To do:
Would you write out the entries below, every one of them, exactly?

Records to process:
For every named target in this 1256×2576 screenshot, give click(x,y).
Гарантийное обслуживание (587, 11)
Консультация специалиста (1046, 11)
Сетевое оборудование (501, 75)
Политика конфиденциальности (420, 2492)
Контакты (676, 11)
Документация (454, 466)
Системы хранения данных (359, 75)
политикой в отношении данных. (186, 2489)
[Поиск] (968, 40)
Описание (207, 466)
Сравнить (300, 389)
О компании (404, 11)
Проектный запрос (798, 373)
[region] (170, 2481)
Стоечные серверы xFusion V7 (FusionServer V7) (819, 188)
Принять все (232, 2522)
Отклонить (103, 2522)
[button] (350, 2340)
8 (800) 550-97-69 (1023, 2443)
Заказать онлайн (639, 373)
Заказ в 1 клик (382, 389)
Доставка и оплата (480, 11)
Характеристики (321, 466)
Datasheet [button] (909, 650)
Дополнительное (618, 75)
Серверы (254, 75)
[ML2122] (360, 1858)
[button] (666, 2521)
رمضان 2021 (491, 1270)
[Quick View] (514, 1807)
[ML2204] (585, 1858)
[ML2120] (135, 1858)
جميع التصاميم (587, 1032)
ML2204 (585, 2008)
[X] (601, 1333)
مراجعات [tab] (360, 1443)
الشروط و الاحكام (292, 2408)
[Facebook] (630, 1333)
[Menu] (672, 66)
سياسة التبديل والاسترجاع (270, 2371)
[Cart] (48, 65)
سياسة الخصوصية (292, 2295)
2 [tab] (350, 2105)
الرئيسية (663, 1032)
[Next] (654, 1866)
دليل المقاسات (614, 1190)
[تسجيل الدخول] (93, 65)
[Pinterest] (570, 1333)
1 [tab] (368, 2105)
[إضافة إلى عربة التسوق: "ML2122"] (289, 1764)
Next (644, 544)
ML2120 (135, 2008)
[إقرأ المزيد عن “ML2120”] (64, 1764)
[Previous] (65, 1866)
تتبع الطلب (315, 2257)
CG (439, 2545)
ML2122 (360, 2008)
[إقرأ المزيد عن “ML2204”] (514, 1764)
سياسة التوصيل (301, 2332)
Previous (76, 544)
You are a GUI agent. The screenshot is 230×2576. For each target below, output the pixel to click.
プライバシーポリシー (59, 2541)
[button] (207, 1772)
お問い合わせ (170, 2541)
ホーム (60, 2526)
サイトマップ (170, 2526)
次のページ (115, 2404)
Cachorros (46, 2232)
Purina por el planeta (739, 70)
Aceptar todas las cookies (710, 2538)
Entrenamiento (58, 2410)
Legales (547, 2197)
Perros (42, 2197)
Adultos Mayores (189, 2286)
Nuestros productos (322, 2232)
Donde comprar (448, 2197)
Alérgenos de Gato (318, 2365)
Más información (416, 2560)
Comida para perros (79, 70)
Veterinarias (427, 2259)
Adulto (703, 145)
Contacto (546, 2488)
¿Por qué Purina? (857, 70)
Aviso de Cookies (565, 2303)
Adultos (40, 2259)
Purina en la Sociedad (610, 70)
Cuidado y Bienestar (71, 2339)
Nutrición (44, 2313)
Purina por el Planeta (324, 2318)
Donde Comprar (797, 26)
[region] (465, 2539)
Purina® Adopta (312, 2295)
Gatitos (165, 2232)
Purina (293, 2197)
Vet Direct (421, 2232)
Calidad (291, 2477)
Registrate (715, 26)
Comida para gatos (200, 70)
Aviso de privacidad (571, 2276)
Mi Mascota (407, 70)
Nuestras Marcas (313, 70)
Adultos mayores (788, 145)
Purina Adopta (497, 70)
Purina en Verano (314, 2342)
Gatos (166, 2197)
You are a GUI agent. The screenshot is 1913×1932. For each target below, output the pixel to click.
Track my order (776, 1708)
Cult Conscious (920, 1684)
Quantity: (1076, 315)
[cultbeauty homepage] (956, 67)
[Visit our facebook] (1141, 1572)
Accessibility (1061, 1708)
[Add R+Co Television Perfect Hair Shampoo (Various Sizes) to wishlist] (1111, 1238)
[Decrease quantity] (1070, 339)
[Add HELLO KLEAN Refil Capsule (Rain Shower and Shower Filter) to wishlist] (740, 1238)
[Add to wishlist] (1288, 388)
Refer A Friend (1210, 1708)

Task output:
For every named target in this 1256×2576 screenshot, give click(x,y).
Гарантийное обслуживание (587, 11)
Консультация специалиста (1046, 11)
Сетевое оборудование (501, 75)
Политика конфиденциальности (420, 2492)
Контакты (676, 11)
Документация (454, 466)
Системы хранения данных (359, 75)
политикой в отношении данных. (186, 2489)
[Поиск] (968, 40)
Описание (207, 466)
Сравнить (300, 389)
О компании (404, 11)
Проектный запрос (798, 373)
[region] (170, 2481)
Стоечные серверы xFusion V7 (FusionServer V7) (819, 188)
Принять все (232, 2522)
Отклонить (103, 2522)
[button] (350, 2340)
8 (800) 550-97-69 (1023, 2443)
Заказать онлайн (639, 373)
Заказ в 1 клик (382, 389)
Доставка и оплата (480, 11)
Характеристики (321, 466)
Datasheet [button] (909, 650)
Дополнительное (618, 75)
Серверы (254, 75)
[ML2122] (360, 1858)
[button] (666, 2521)
رمضان 2021 (491, 1270)
[Quick View] (514, 1807)
[ML2204] (585, 1858)
[ML2120] (135, 1858)
جميع التصاميم (587, 1032)
ML2204 (585, 2008)
[X] (601, 1333)
مراجعات [tab] (360, 1443)
الشروط و الاحكام (292, 2408)
[Facebook] (630, 1333)
[Menu] (672, 66)
سياسة التبديل والاسترجاع (270, 2371)
[Cart] (48, 65)
سياسة الخصوصية (292, 2295)
2 [tab] (350, 2105)
الرئيسية (663, 1032)
[Next] (654, 1866)
دليل المقاسات (614, 1190)
[تسجيل الدخول] (93, 65)
[Pinterest] (570, 1333)
1 [tab] (368, 2105)
[إضافة إلى عربة التسوق: "ML2122"] (289, 1764)
Next (644, 544)
ML2120 (135, 2008)
[إقرأ المزيد عن “ML2120”] (64, 1764)
[Previous] (65, 1866)
تتبع الطلب (315, 2257)
CG (439, 2545)
ML2122 (360, 2008)
[إقرأ المزيد عن “ML2204”] (514, 1764)
سياسة التوصيل (301, 2332)
Previous (76, 544)
You are a GUI agent. The screenshot is 230×2576. For each target below, output the pixel to click.
プライバシーポリシー (59, 2541)
[button] (207, 1772)
お問い合わせ (170, 2541)
ホーム (60, 2526)
サイトマップ (170, 2526)
次のページ (115, 2404)
Cachorros (46, 2232)
Purina por el planeta (739, 70)
Aceptar todas las cookies (710, 2538)
Entrenamiento (58, 2410)
Legales (547, 2197)
Perros (42, 2197)
Adultos Mayores (189, 2286)
Nuestros productos (322, 2232)
Donde comprar (448, 2197)
Alérgenos de Gato (318, 2365)
Más información (416, 2560)
Comida para perros (79, 70)
Veterinarias (427, 2259)
Adulto (703, 145)
Contacto (546, 2488)
¿Por qué Purina? (857, 70)
Aviso de Cookies (565, 2303)
Adultos (40, 2259)
Purina en la Sociedad (610, 70)
Cuidado y Bienestar (71, 2339)
Nutrición (44, 2313)
Purina por el Planeta (324, 2318)
Donde Comprar (797, 26)
[region] (465, 2539)
Purina® Adopta (312, 2295)
Gatitos (165, 2232)
Purina (293, 2197)
Vet Direct (421, 2232)
Calidad (291, 2477)
Registrate (715, 26)
Comida para gatos (200, 70)
Aviso de privacidad (571, 2276)
Mi Mascota (407, 70)
Nuestras Marcas (313, 70)
Adultos mayores (788, 145)
Purina Adopta (497, 70)
Purina en Verano (314, 2342)
Gatos (166, 2197)
You are a GUI agent. The screenshot is 1913×1932. For each target below, output the pixel to click.
Track my order (776, 1708)
Cult Conscious (920, 1684)
Quantity: (1076, 315)
[cultbeauty homepage] (956, 67)
[Visit our facebook] (1141, 1572)
Accessibility (1061, 1708)
[Add R+Co Television Perfect Hair Shampoo (Various Sizes) to wishlist] (1111, 1238)
[Decrease quantity] (1070, 339)
[Add HELLO KLEAN Refil Capsule (Rain Shower and Shower Filter) to wishlist] (740, 1238)
[Add to wishlist] (1288, 388)
Refer A Friend (1210, 1708)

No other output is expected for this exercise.